Missouri: A State of Uncertainty on Health Care Regulation
Last month, a judge in Florida struck down the individual mandate component of the federal health care regulation, and declared that the Patient Protection and Affordable Care Act (PPACA) is null and void. He is the second federal judge to rule that the health care regulation is unconstitutional. Meanwhile, two federal judges have upheld the law. Policymakers are obviously divided on the issue, and this creates an uncertain business climate for the near future.
Many attorneys general have provided direction in their own states, but this group does not include Missouri Attorney General Chris Koster. By keeping quiet on the issue of enforcing the federal health care law, Koster increases the uncertainty in Missouri to a level above that in other states, which hurts business development.
When the government enacts policies that extend its authority to new areas, such as the impending health care regulation, it creates an unknown environment. Economists call this, “regime uncertainty,” a concept developed by the economic historian Robert Higgs. Because the health care regulation is so complex and convoluted, members of the business community are left scratching their heads. Instead of growing their businesses, they will spend time and resources figuring out how to comply.
Regime uncertainty has real, immediate effects for economic activity. It leads businesses and individuals in the private sector to hesitate to make investments or hire additional people. Koster’s silence also makes it difficult for government agencies in Missouri to plan for the future. As officials develop budgets, they need to know whether and how to allocate resources to comply with the health care regulation. The operations of multiple state agencies in Missouri would be impacted by the potential invalidation of the health care law.

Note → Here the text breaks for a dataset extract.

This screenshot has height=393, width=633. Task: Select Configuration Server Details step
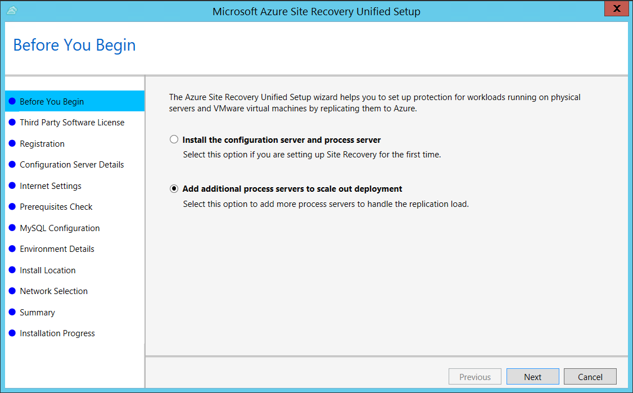(x=72, y=165)
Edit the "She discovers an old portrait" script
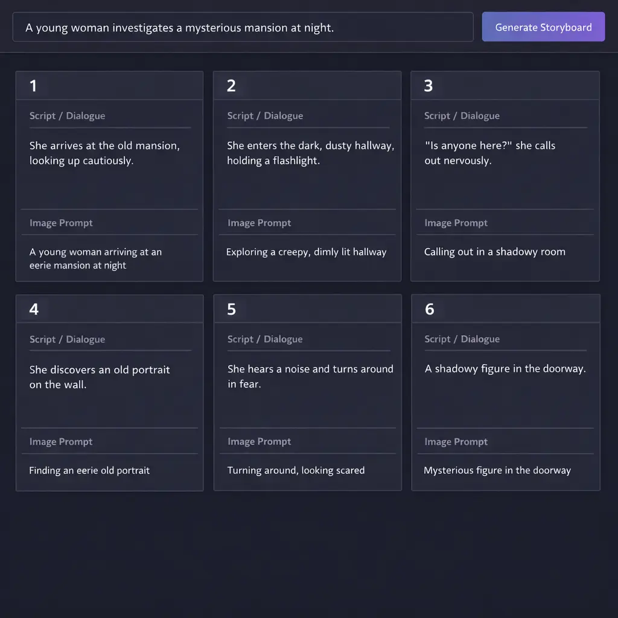This screenshot has height=618, width=618. pyautogui.click(x=100, y=377)
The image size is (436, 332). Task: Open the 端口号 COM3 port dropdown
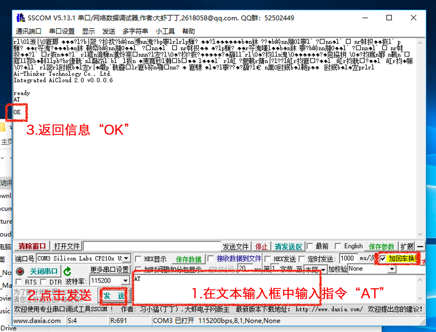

Many experts expect that the question of whether the health care regulation is constitutional will go all the way to the Supreme Court. In the meantime, Missouri is in a state of limbo. Regardless of whether a higher court overturns the law in the future, businesses, lawmakers, and individuals in Missouri need to know how to act in the present. Do they need to adhere to the federal health care regulation, or don’t they? As the Republican leadership recently posited, “Must state officials follow its unconstitutional dictates, or should we ignore them as we see the top officials of other states doing?”

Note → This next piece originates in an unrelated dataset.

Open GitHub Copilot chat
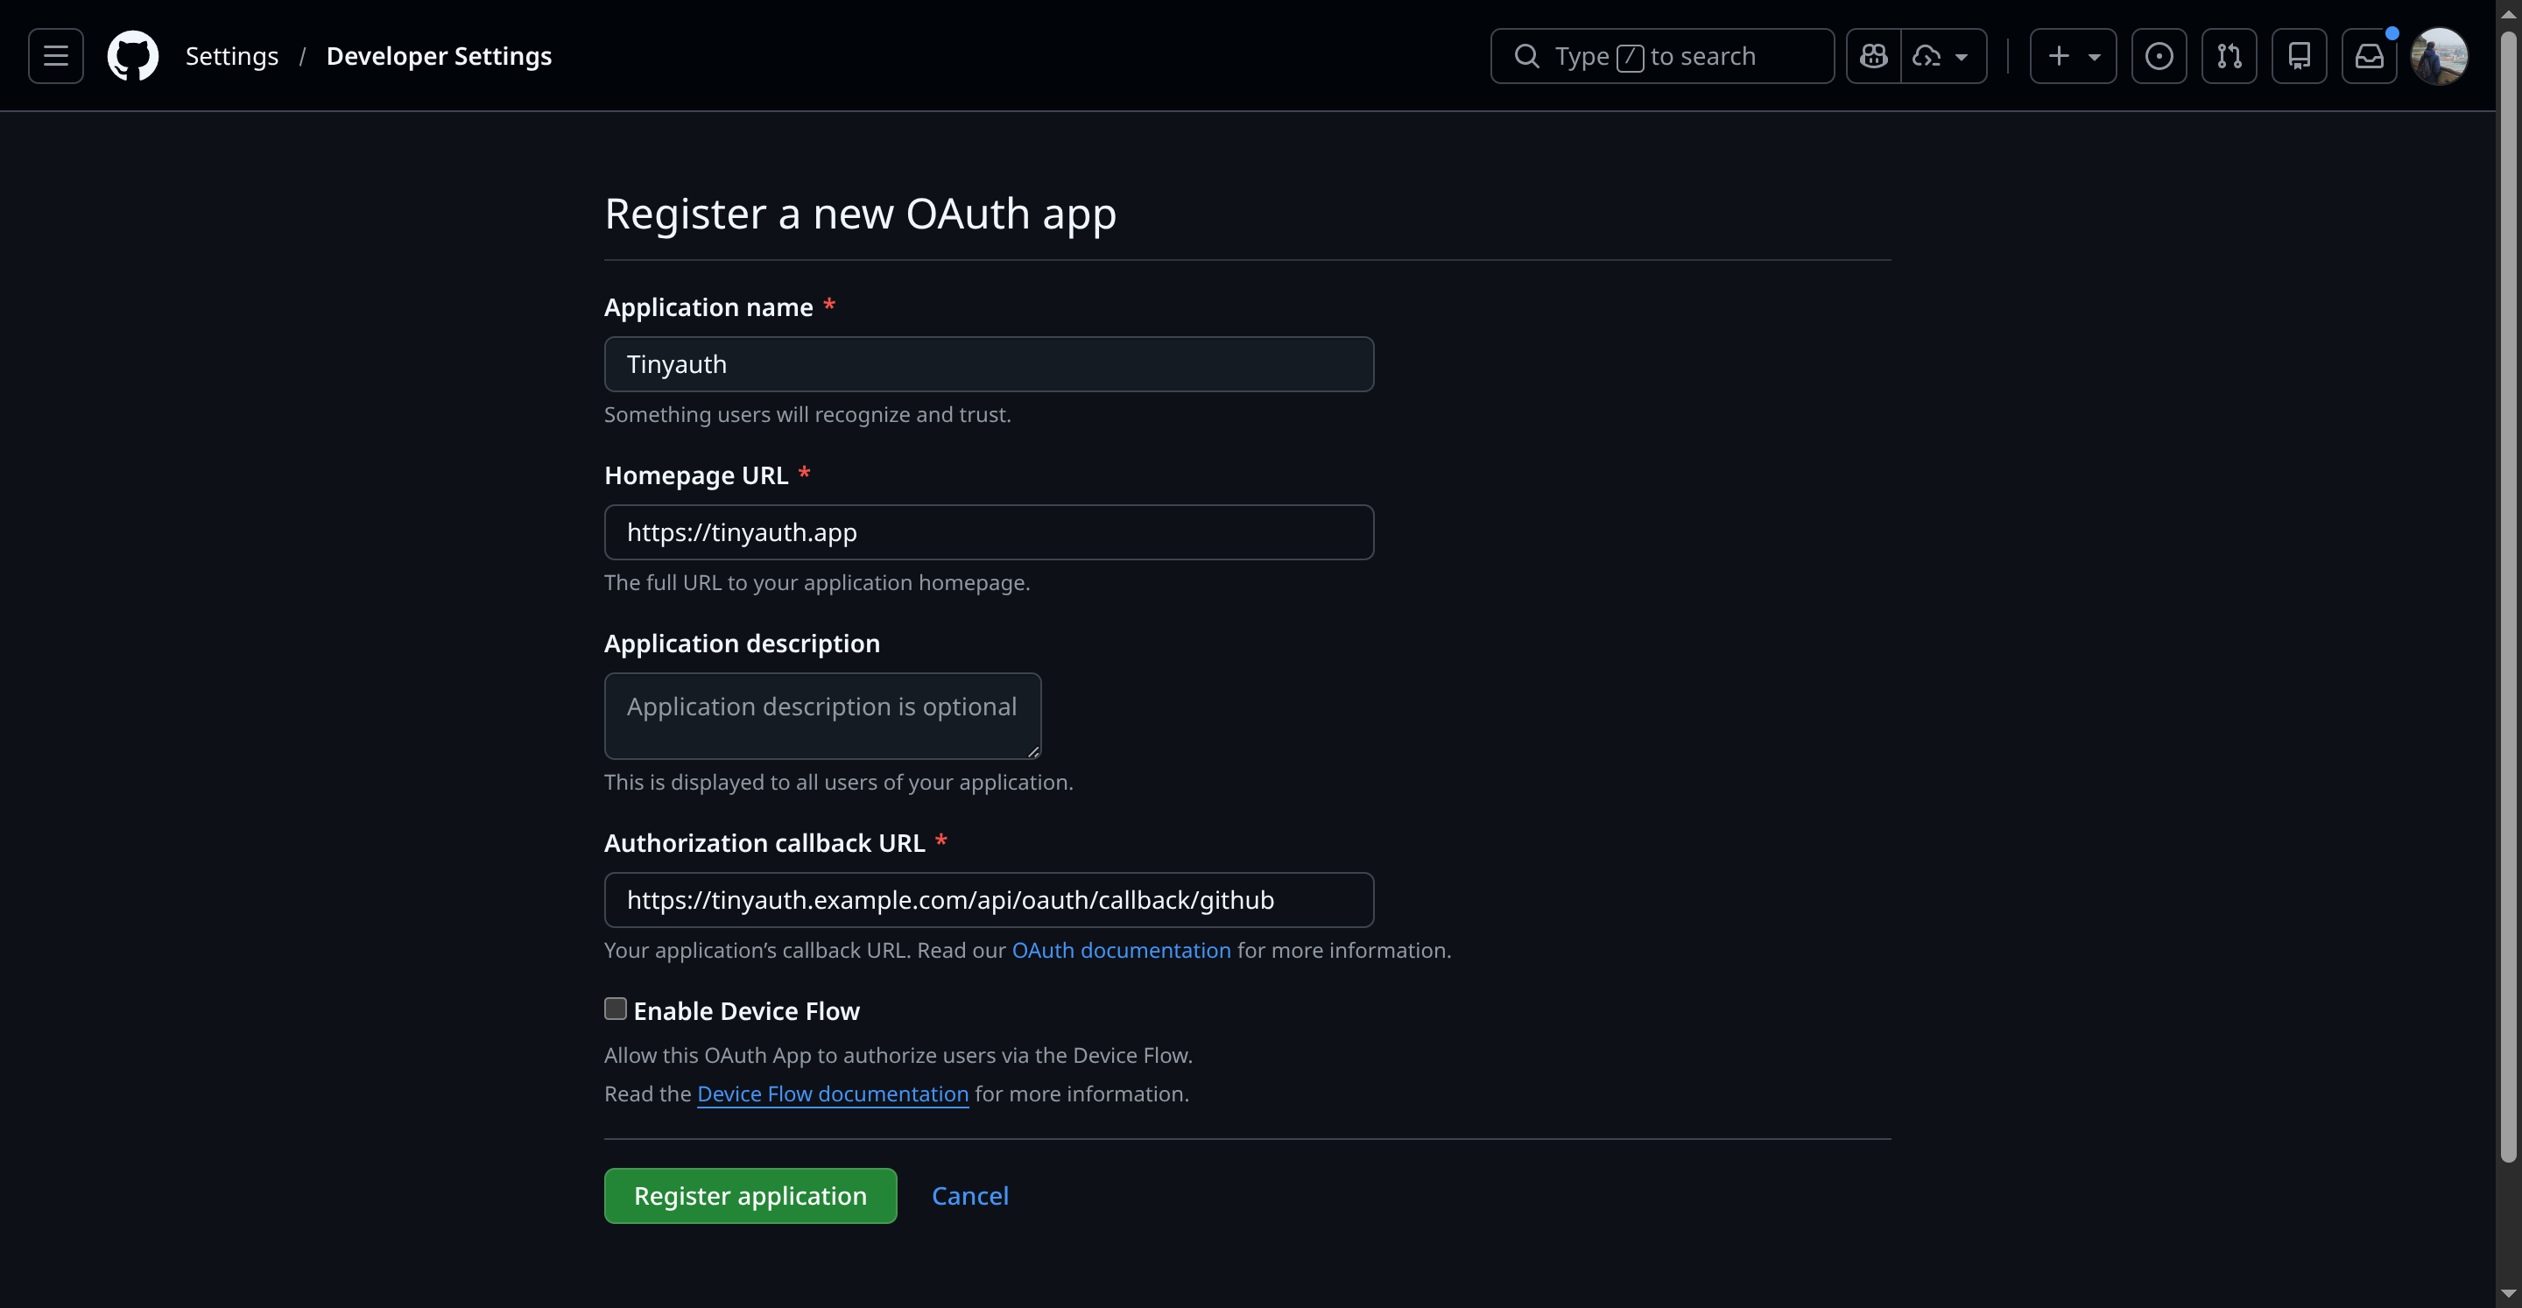 pos(1873,56)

Koster didn’t sign onto the multistate lawsuit in Florida, despite having ample opportunity, along with resolutions from the state legislature, the will of the electorate, and his fiduciary duty to consider. The 26 attorneys general who signed onto the lawsuit in Florida have demonstrated that they find the federal takeover of health care to be unconstitutional. Missourians are left to wonder, what does Koster’s hesitation indicate? Does he support the lawsuit or oppose it?
What do we do now, Mr. Koster?
Christine Harbin is a policy analyst for the Show-Me Institute, an independent think tank promoting free-market solutions for Missouri public policy.